FRAGMENT TEKSTU
+++
Magdalena Witkiewicz „Wizjer” W.A.B

wizjer

Obejrzyj się. Może warto!

 

Jeśli dotąd sądziliście, że jesteście samotną wyspa wśród ludzi, którzy nic o was nie wiedzą, to jesteście w błędzie. W wielkim błędzie! Bo współczesność to przede wszystkim technologie, a te są już na tyle rozwinięte, że bez trudu można obserwować, śledzić, manipulować i podsuwać pod nos dokładnie to, czego szukacie. W myślach, więc skąd wiadomo, że tego szukacie? Niewiarygodne? Przeczytajcie „Wizjera” i przekonajcie się, że ktoś wciąż patrzy, więc warto być czujnym.

 

Laura Kirsch zajmuje się projektowaniem i prognozowaniem zachowań i potrzeb konsumentów w korporacji zajmującej się nowoczesnymi technologiami. Kolejne konferencje Argusa to szereg wyzwań i wymiany poglądów. Tam poznała Jurija, który pełnił strategiczną rolę w moskiewskiej filii firmy. Ta konferencja ma być podobna do poprzednich. Kiedy Laura dowiaduje się, że Jurij popełnił przed rokiem samobójstwo, jest zdruzgotana. Czy to w ogóle możliwe? Wchodząc głębiej w temat okazuje się, że nie ma przypadków, bo wszystko można zaplanować, przewidzieć, kontrolować. Ważne, kto pociąga za sznurki i jakie informacje są przekazywane dalej. A może te informacje to coś więcej niż tylko zawodowe strategie?
+++
Rekordy ze zbioru
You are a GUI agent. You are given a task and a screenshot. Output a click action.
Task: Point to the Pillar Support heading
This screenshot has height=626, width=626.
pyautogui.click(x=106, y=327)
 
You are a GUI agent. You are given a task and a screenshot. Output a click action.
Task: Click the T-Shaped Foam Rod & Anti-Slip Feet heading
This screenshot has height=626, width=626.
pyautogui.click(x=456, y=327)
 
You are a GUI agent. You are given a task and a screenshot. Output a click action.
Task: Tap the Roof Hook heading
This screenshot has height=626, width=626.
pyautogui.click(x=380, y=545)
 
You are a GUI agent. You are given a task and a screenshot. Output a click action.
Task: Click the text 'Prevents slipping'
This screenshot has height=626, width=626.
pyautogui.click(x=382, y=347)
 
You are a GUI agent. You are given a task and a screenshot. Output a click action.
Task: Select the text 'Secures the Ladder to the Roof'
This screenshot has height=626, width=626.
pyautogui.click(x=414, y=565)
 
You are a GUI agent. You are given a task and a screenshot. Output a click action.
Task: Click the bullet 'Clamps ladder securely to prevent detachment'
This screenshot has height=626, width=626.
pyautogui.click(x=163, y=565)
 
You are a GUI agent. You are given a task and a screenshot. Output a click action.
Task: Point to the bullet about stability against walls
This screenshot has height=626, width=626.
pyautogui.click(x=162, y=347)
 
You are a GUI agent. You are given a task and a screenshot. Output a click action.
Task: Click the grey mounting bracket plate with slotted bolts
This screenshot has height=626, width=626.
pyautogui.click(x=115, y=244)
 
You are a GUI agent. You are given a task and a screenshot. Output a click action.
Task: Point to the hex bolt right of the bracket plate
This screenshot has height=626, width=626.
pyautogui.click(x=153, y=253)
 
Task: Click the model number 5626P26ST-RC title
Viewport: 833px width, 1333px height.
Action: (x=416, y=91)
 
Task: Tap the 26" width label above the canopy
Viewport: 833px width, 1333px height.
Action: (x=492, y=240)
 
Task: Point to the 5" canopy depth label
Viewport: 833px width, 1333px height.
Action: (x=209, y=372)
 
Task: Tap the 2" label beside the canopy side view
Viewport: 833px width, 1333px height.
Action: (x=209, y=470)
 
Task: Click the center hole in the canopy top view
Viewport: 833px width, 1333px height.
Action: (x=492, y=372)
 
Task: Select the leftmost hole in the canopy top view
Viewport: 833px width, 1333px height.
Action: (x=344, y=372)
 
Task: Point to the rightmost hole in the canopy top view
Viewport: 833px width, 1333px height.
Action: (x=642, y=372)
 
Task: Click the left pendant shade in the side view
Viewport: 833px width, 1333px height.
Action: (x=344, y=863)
+++
POLECENIA
#1 Wypisz wszystkie czynności, które według tekstu o powieści „Wizjer” współczesne technologie pozwalają bez trudu wykonywać.
#2 Przepisz dosłownie fragment tekstu o powieści „Wizjer” od słów „Laura Kirsch zajmuje” do słów „tylko zawodowe strategie?”.

ROZWIĄZANIA ZADAŃ
#1
- obserwować
- śledzić
- manipulować
- podsuwać pod nos dokładnie to, czego szukacie

#2
Laura Kirsch zajmuje się projektowaniem i prognozowaniem zachowań i potrzeb konsumentów w korporacji zajmującej się nowoczesnymi technologiami. Kolejne konferencje Argusa to szereg wyzwań i wymiany poglądów. Tam poznała Jurija, który pełnił strategiczną rolę w moskiewskiej filii firmy. Ta konferencja ma być podobna do poprzednich. Kiedy Laura dowiaduje się, że Jurij popełnił przed rokiem samobójstwo, jest zdruzgotana. Czy to w ogóle możliwe? Wchodząc głębiej w temat okazuje się, że nie ma przypadków, bo wszystko można zaplanować, przewidzieć, kontrolować. Ważne, kto pociąga za sznurki i jakie informacje są przekazywane dalej. A może te informacje to coś więcej niż tylko zawodowe strategie?